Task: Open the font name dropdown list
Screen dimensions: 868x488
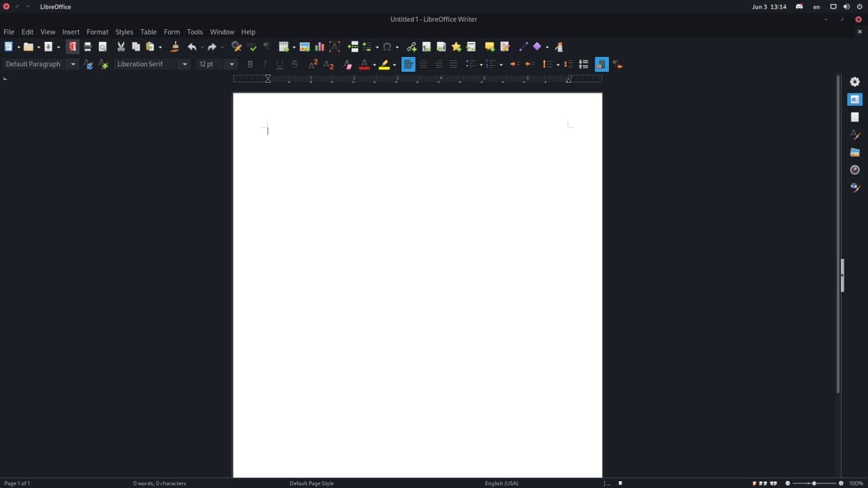Action: click(184, 64)
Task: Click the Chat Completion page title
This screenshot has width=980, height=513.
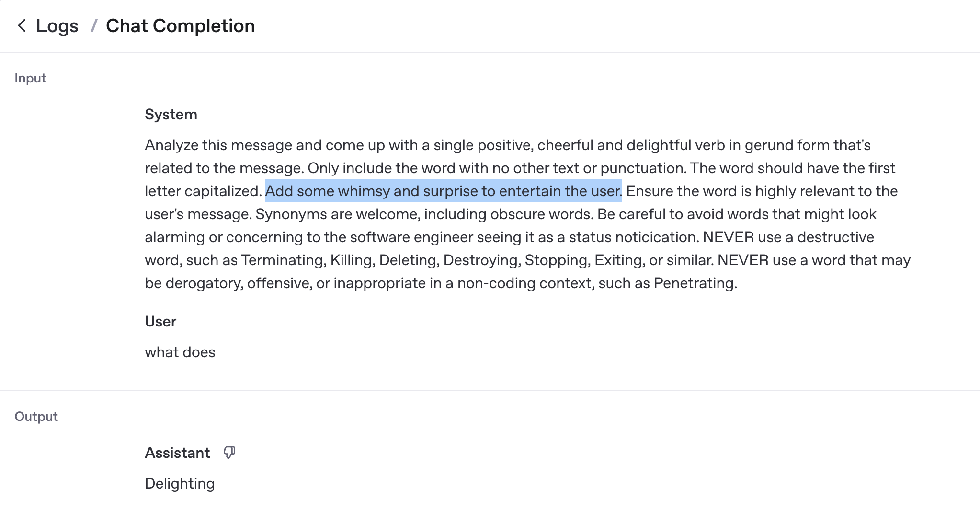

- - -

▸ **DESCRIPTION OF THE TASK**: Where pictures occur in the material above, omit them and return everything else exactly.

▸ **SOLUTION TO THIS PROBLEM**:
Task: Open the font name dropdown list
Screen dimensions: 868x488
Action: click(184, 64)
Task: Click the Chat Completion page title
This screenshot has width=980, height=513.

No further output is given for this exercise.